By LISA MASCARO and KEVIN FREKING
WASHINGTON — Republicans nominated Rep. Steve Scalise on Wednesday to be the next House speaker and will now try to unite to elect the conservative in a floor vote after ousting Rep. Kevin McCarthy from the job.
In private balloting at the Capitol, House Republicans pushed aside Rep. Jim Jordan, the Judiciary Committee chairman, in favor of Scalise, the current majority leader, lawmakers said. The Louisiana lawmaker is seen as a hero to some after surviving a mass shooting on lawmakers at a congressional baseball game practice in 2017. He is now battling blood cancer.
Republicans who have been stalemated after McCarthy’s historic removal last week will seek to assemble their narrow House majority around Scalise in what is certain to be a close vote of the full House. Democrats are set to oppose the Republican nominee.
A floor vote of the whole House could come as soon as Wednesday afternoon.
“I don’t know how the hell you get to 218,” said Rep. Troy Nehls, R-Texas, referring to the majority vote typically needed in the 435-member House to become speaker. “It could be a long week.”
It’s an extraordinary moment of political chaos that has brought the House to a standstill at a time of uncertainty at home and crisis abroad, just 10 months after Republicans swept to power. Aspiring to operate as a team and run government more like a business, the GOP majority has drifted far from that goal with the unprecedented ouster of a speaker.

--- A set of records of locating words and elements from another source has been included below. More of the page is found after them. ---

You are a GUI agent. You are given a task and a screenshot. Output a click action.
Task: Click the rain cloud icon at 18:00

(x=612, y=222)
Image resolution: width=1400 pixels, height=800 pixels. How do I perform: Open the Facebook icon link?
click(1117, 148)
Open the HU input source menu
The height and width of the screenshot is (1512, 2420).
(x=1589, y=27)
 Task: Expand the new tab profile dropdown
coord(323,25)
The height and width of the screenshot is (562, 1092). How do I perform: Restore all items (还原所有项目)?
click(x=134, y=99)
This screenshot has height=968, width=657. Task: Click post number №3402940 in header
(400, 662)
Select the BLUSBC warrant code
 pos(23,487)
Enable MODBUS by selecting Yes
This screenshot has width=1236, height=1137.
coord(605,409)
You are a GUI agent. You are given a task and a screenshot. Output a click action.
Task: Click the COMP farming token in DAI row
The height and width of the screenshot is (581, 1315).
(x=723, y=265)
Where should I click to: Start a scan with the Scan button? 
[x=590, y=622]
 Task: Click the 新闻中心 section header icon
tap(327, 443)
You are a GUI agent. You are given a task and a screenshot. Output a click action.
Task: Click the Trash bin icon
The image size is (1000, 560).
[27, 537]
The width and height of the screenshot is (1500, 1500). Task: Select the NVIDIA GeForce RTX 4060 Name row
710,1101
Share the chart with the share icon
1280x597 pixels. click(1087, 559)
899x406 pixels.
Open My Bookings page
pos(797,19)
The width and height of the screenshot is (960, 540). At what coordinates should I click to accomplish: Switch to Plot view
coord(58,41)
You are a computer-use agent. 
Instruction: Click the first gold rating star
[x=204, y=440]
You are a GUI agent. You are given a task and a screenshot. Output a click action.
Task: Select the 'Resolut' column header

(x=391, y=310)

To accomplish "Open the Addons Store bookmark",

Americans are watching. One-quarter of Republicans say they approve of the decision by a small group of Republicans to remove McCarthy as speaker. Three in 10 Republicans believe it was a mistake, according to a poll from The Associated Press-NORC Center for Public Affairs Research.
The hard-right coalition of lawmakers that ousted McCarthy, R-Calif., has shown what an oversize role a few lawmakers can have in choosing his successor.